[What is expected]:
When you reach the line containing "Task: Apply strikethrough" in the records below, start copying exactly, and stop once you have copied the line containing "You are a computer-use".

══ Provided information ══

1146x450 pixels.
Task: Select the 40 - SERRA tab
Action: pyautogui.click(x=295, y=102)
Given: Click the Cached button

═══
══ Provided information ══

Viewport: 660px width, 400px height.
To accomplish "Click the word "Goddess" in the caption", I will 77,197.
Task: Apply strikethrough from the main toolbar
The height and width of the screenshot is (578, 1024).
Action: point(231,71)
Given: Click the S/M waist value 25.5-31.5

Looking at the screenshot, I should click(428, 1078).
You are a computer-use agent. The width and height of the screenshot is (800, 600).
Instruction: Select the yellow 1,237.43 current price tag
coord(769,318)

═══
══ Provided information ══

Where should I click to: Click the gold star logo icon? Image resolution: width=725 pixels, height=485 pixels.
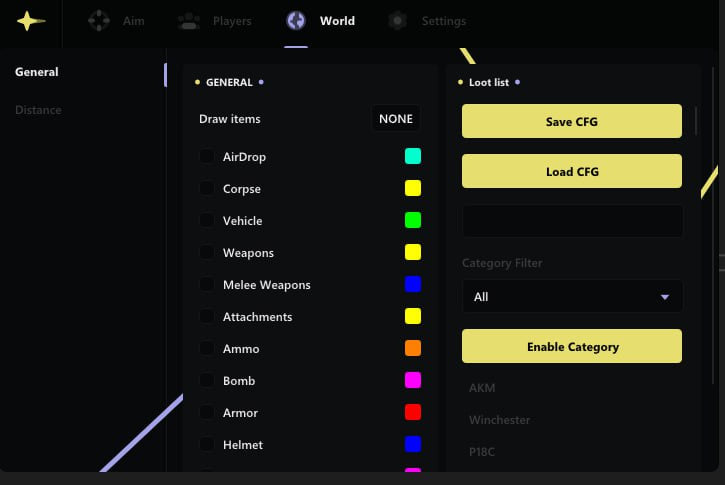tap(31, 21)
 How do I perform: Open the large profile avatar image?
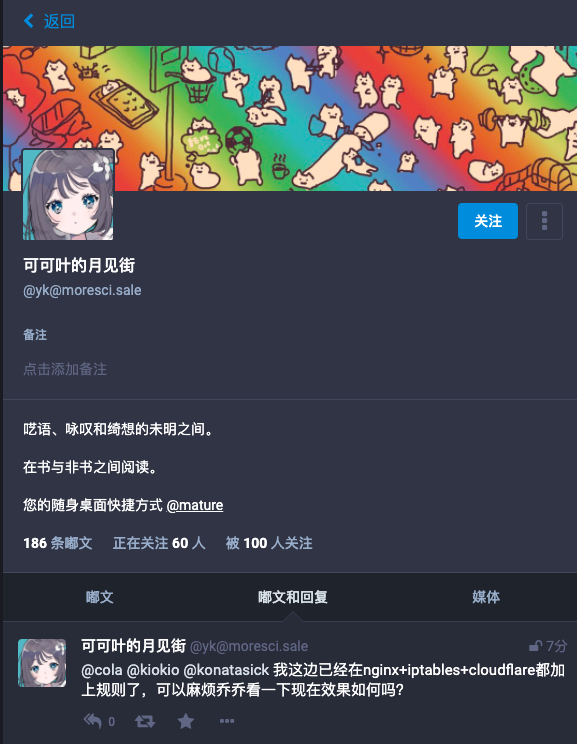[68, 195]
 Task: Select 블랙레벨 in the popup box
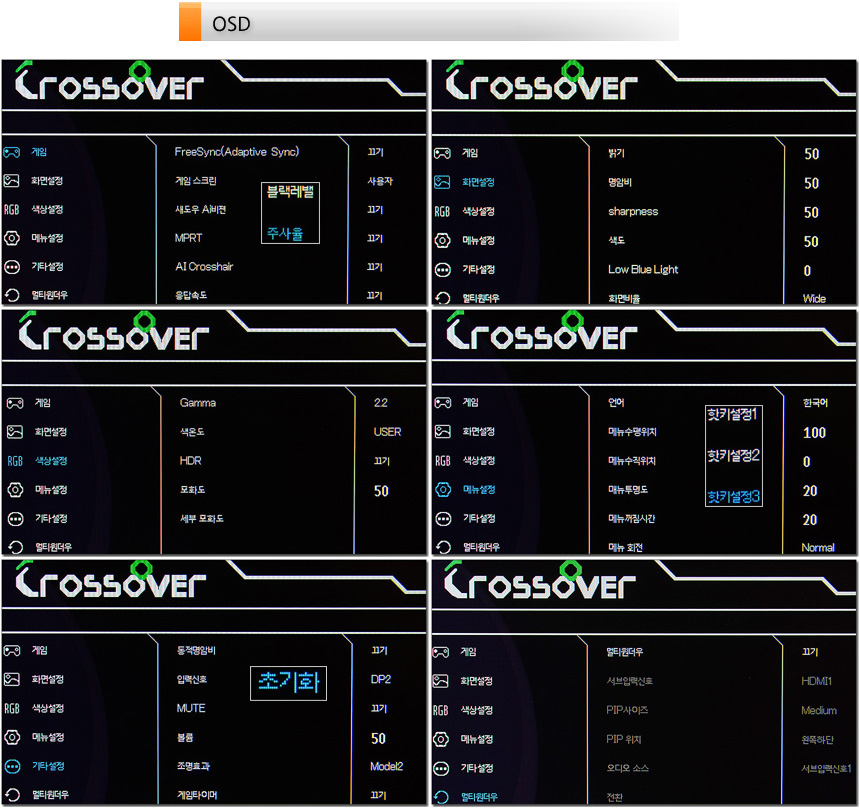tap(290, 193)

═══

[Exercise result]:
Task: Apply strikethrough from the main toolbar
The height and width of the screenshot is (578, 1024).
Action: point(231,71)
Given: Click the S/M waist value 25.5-31.5

Looking at the screenshot, I should click(428, 1078).
You are a computer-use agent. The width and height of the screenshot is (800, 600).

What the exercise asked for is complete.